Mas, além de não ter conquistado qualquer troféu na primeira época, para atenuar o falhanço da ida à Champions, o treinador português acabou também prejudicado pela dificuldade em conseguir resultados convincentes perante adversários diretos pelos primeiros postos. O problema já tinha sido detetado no Chelsea, e agravou-se na passagem pelos Spurs: em 26 jogos com equipas dos seis primeiros lugares, as equipas de Villas-Boas venceram apenas seis, empatando oito e perdendo 12. Com o Tottenham, esse registo foi rigorosamente cumprido: o dobro das derrotas (8) para as quatro vitórias conseguidas.

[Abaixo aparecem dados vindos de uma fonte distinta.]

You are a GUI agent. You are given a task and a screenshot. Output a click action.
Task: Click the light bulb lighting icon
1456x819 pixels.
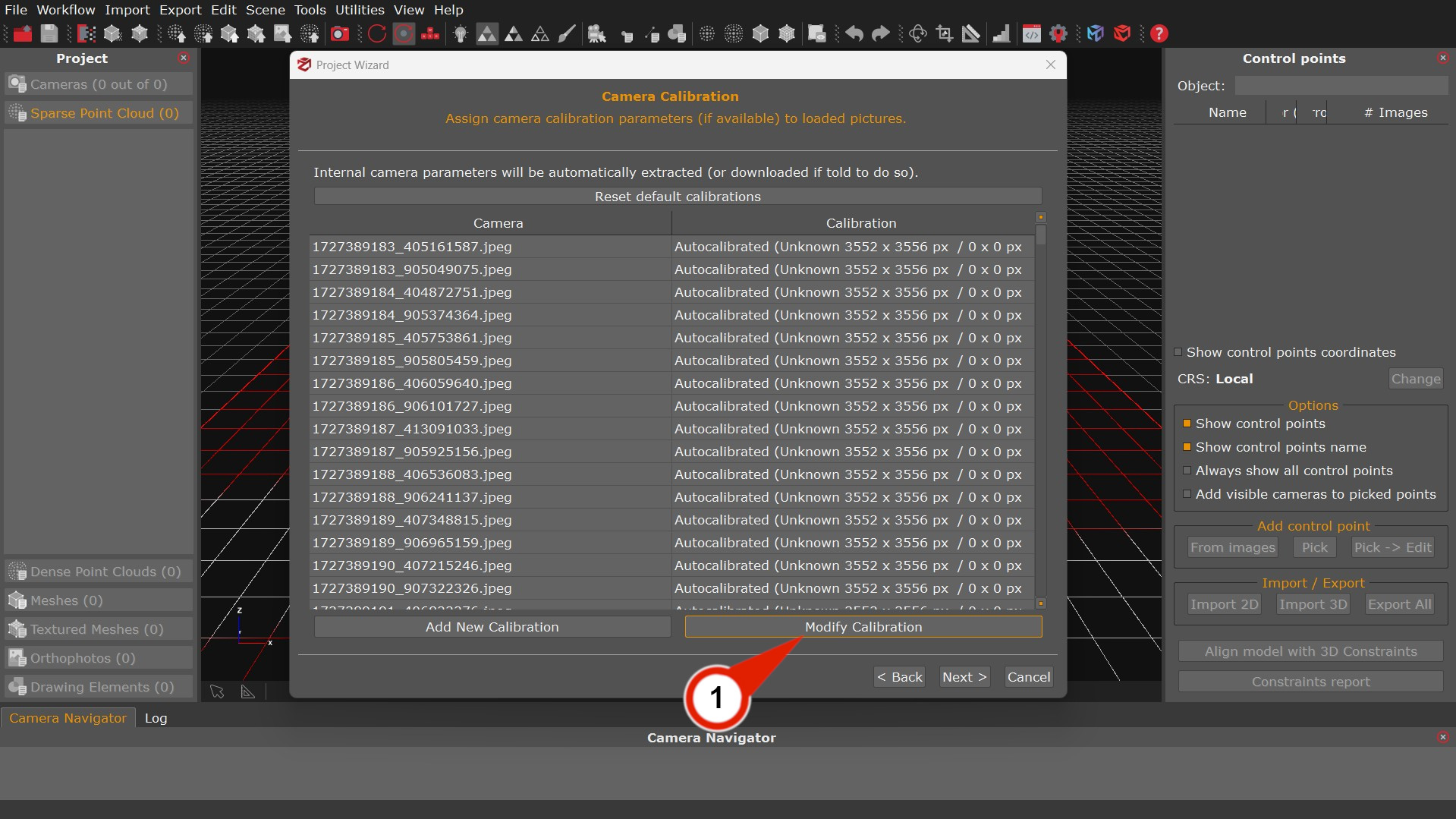(461, 33)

Para além do efeito conjugado de goleadas demasiado próximas, diante de City e Liverpool, André Villas-Boas terá sido, por último, vítima das dores de crescimento do clube. Afastado da elite há demasiados anos – o último campeonato foi ganho em 1961 – o Tottenham passou a dispor, com a saída de Bale, de meios financeiros capazes de fazê-lo rivalizar com os melhores. Uma situação sem paralelo nas últimas décadas e que fez aumentar a pressão. Aumento demasiado drástico para que os bons registos do técnico português tivessem peso suficiente, depois da humilhação deste domingo. Com AVB, o Tottenham cresceu e os números provam-no. Mas não o suficiente, nem tão depressa quanto as expectativas exigiam.